Since this is your first road bike, and given the price range of the bikes you've mentioned, I suggest buying new from a reputable LBS. With the purchase, you'll get (much needed) sizing/ fitting assistance, a warranty, usually some post purchase services like tune ups, tweaks to fit and discounts on accessories. All things considered, IMO/E a much safer route than going used and hoping for the best on sizing/ fitting and the mechanical condiiton of the bikes.
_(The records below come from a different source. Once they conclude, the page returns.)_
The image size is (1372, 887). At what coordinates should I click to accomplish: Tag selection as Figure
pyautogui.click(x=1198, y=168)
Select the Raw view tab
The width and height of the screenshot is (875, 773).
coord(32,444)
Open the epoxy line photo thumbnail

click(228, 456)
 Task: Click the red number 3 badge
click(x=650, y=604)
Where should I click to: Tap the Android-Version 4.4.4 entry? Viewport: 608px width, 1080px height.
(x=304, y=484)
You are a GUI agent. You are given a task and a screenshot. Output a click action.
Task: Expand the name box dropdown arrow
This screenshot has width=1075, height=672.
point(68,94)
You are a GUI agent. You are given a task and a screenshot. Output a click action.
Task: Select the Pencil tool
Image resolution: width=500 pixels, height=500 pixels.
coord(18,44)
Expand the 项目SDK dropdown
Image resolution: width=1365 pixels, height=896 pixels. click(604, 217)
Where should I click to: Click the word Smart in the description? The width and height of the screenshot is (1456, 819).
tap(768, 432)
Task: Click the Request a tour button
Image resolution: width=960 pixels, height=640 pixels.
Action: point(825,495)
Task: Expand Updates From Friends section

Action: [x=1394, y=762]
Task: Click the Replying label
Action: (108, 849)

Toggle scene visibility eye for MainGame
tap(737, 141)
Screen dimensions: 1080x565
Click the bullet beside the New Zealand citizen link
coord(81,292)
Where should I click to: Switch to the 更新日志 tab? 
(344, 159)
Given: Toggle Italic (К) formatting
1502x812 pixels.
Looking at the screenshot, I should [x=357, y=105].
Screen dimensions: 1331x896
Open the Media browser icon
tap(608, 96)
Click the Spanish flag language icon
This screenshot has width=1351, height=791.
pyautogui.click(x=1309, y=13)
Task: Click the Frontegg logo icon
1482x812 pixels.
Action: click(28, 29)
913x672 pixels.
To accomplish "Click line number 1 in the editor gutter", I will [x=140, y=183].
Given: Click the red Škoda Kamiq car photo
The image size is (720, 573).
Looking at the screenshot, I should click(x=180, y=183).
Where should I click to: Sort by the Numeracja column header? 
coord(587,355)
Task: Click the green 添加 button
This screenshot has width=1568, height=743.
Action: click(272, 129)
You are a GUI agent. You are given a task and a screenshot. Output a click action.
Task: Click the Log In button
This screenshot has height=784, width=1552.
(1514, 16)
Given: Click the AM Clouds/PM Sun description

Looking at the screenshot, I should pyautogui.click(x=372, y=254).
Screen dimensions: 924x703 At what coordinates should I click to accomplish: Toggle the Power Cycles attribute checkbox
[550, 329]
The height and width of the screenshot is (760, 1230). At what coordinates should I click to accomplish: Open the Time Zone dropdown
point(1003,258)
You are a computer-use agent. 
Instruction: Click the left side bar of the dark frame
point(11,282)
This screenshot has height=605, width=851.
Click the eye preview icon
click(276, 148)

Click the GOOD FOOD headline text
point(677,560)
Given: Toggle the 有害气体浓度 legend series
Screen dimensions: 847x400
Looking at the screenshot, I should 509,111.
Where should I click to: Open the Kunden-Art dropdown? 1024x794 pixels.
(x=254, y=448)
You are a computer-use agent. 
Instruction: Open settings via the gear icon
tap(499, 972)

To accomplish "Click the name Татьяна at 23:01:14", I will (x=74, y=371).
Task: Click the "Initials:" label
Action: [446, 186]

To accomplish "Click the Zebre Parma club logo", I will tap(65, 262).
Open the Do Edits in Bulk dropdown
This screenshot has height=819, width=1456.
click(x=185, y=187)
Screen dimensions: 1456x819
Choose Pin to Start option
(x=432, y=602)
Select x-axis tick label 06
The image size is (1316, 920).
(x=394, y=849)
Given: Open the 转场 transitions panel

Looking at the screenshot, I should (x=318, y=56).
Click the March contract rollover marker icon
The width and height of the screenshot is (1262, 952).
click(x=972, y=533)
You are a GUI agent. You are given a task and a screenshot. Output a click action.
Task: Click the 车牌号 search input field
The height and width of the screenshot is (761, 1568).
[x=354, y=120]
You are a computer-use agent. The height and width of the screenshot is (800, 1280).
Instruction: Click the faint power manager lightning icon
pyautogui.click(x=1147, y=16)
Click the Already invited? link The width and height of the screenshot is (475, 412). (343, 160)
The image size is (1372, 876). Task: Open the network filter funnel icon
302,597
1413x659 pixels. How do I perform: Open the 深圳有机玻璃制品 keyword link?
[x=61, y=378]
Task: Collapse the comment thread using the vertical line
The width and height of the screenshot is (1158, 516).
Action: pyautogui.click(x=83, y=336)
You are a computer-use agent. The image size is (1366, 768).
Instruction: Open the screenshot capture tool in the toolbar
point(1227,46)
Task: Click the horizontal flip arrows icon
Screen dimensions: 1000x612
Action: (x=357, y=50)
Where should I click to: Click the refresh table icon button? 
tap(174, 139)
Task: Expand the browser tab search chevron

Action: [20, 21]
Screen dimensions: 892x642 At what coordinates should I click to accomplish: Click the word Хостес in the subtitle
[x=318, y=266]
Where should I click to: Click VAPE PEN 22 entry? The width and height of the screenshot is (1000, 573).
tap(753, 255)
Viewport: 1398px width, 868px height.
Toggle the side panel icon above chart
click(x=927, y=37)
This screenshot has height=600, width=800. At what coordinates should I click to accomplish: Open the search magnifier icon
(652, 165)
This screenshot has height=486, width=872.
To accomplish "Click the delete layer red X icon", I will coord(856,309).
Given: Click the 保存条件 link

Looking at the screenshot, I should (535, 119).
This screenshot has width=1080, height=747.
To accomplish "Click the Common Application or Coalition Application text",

BTW, while I don't agree with the salesman's comment re: used bikes, I don't see it (alone) as a reason to avoid patronizing that shop, but to educate yourself to what's 'out there', it's to your advantage to branch out and check out other bikes along with other shops before making a decision.


----------



## terbennett (Apr 1, 2006)

pcs2 said:


> Going to have to disagree on this. I am almost 6'3" and I started on a 60 and found it too big. New LBS sized me up to a 58 and I am very comfortable. Typically, I can ride anything between common brands within 57 - 59. The sizing issue IMO depends more on the ETT (and obviously body measurements, which we don't know).
> 
> With regards to new vs. used, some excellent deals can be found used, provided you know what to look for, local market conditions, etc.
> 
> ...


+1... I'm 6'3" and I ride 58 cm frame size too. Also, consider other bikes from Felt, Cannondale, Jamis, Bianchi, etc. Also, visit other bike shops and see what they have to offer. So far it looks like Specialized is the winner for you here but keep your options open and check out other brands as well. They will all be high quality bikes like the ones you mentioned and just having options increases your chance of getting a better deal too.


----------



## Stefgong (Jul 7, 2011)

Thanks for the help guys. I bought a vintage road bike off craigslist the other week to ensure I enjoyed the sport. Been riding tons and loving it so far. 

As my motivation builds I see myself getting closer to make a purchase for a performance bike. Still trolling information to see which ones are worth trying out. Probably looking at new from a LBS.


----------



## PJ352 (Dec 5, 2007)

Stefgong said:


> Thanks for the help guys. *I bought a vintage road bike *off craigslist the other week to ensure I enjoyed the sport. Been riding tons and loving it so far.
> 
> As my motivation builds I see myself getting closer to make a purchase for a performance bike. Still trolling information to see which ones are worth trying out. Probably looking at new from a LBS.


Congrats on the new (to you) bike. Pics are _always_ appreciated.


----------



## Stefgong (Jul 7, 2011)

PJ352 said:


> Congrats on the new (to you) bike. Pics are _always_ appreciated.


Thanks, here you go.. it's a KHS Turbo with the name "john howard" on the frame, assuming it was a rider back in the day. Got it for $140


----------



## PJ352 (Dec 5, 2007)

Nice bike. Looks to be in pretty good condition. Ride often and ride safe!! :thumbsup:

According to Wikipedia:
http://en.wikipedia.org/wiki/John_Howard_(cyclist)


----------



## Stefgong (Jul 7, 2011)

Thanks for info! very interesting.


----------



## minutemaidman (Jun 14, 2010)

I have a RD on one of my bikes that is over 16 years old and still looks and functions as if brand new. And, I bought it used.


----------



## Smoke2 (Jul 24, 2011)

nice.


----------



## Stefgong (Jul 7, 2011)

minutemaidman said:


> I have a RD on one of my bikes that is over 16 years old and still looks and functions as if brand new. And, I bought it used.


rd? what does this mean


----------



## PJ352 (Dec 5, 2007)

Stefgong said:


> rd? what does this mean


RD = rear derailleur.


----------



## twalkman (Jul 23, 2011)

There are a lot of good used bikes out there to start with. I bought my buddies $1000 bike for $200 when he upgraded.


----------